História
Há referências à passagem de vias romanas junto ao rio Trancão. Durante séculos, o território reuniu quintas, casas de campo, espaços rurais e instalações militares; D. Pedro II determinou a aquisição da Quinta de Beirolas para defesa de Lisboa e armazenamento de pólvora. No século XX, a frente oriental ganhou uma ocupação industrial, portuária e logística intensa, com fábrica de gás, matadouro, instalações de material de guerra, refinaria, depósitos petrolíferos, estação de tratamento e aterro sanitário. A Doca dos Olivais esteve ligada à utilização de hidroaviões.
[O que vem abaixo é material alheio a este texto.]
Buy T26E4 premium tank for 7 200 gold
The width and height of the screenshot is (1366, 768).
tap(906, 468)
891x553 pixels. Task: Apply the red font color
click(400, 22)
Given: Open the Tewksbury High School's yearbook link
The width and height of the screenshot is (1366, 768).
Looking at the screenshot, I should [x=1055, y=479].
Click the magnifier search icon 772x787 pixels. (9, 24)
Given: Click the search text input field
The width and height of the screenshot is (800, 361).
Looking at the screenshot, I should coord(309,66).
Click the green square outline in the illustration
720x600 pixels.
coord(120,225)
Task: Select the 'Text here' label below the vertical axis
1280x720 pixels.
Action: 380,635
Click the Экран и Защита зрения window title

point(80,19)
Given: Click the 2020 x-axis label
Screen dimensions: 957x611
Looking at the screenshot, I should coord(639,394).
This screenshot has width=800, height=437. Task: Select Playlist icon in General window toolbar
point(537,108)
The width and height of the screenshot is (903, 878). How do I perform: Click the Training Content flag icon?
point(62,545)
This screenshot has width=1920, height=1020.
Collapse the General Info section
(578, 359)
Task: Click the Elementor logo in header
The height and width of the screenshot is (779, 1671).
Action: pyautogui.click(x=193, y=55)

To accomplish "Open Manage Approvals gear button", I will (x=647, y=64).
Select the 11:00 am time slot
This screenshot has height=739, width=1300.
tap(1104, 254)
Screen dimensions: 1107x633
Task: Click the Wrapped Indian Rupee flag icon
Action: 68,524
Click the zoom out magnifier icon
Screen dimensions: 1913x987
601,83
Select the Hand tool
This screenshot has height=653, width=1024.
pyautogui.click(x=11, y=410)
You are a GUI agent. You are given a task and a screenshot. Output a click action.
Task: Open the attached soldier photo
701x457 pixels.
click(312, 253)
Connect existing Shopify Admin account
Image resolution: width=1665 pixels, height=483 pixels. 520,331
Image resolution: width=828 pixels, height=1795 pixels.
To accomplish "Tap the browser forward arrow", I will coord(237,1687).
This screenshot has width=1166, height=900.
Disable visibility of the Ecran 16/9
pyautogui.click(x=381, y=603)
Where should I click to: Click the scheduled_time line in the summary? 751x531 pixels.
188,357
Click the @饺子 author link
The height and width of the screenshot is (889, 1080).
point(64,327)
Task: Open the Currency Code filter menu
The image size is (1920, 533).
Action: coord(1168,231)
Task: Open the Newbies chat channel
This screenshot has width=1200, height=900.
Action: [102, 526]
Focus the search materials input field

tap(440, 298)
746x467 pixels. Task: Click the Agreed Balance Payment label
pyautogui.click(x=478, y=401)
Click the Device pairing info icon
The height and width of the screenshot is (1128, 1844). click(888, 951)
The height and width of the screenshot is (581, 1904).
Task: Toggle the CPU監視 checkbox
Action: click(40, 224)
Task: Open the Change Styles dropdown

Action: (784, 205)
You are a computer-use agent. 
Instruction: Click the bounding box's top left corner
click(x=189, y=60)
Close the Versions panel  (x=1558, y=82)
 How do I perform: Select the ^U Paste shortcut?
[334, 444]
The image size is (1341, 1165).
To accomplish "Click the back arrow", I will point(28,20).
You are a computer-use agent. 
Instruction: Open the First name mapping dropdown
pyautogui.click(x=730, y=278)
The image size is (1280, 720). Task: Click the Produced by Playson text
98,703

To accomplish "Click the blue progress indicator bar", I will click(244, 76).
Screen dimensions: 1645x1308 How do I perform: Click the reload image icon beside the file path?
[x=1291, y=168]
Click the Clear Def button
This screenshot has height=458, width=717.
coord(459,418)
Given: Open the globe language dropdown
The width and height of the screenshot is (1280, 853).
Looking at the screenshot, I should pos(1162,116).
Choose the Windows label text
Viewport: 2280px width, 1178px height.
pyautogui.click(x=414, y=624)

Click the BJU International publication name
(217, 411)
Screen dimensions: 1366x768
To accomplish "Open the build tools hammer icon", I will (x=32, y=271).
Antes da Expo’98, a degradação ambiental e o acesso limitado ao rio marcavam a zona. A operação urbana associada à exposição reabilitou aproximadamente 340 hectares e cerca de cinco quilómetros de frente ribeirinha, incluindo descontaminação de solos, selagem do Aterro de Beirolas e despoluição do rio Trancão. Com o tema “Os Oceanos: Um Património para o Futuro”, a Expo’98 decorreu durante 132 dias, entre 22 de maio e 30 de setembro de 1998. Parte das estruturas era temporária, mas vários edifícios foram pensados ou adaptados para continuar: o Pavilhão dos Oceanos tornou-se o Oceanário de Lisboa, o Pavilhão do Conhecimento dos Mares deu origem ao Pavilhão do Conhecimento e o Pavilhão da Utopia foi adaptado a uma grande sala de espetáculos e eventos. A freguesia atual, mais recente do que o bairro e a operação urbana, foi criada em 2012. Hoje, percorrer a Alameda dos Oceanos ou o Passeio do Tejo é encontrar uma frente ribeirinha onde habitação, equipamentos, jardins e memória industrial convivem.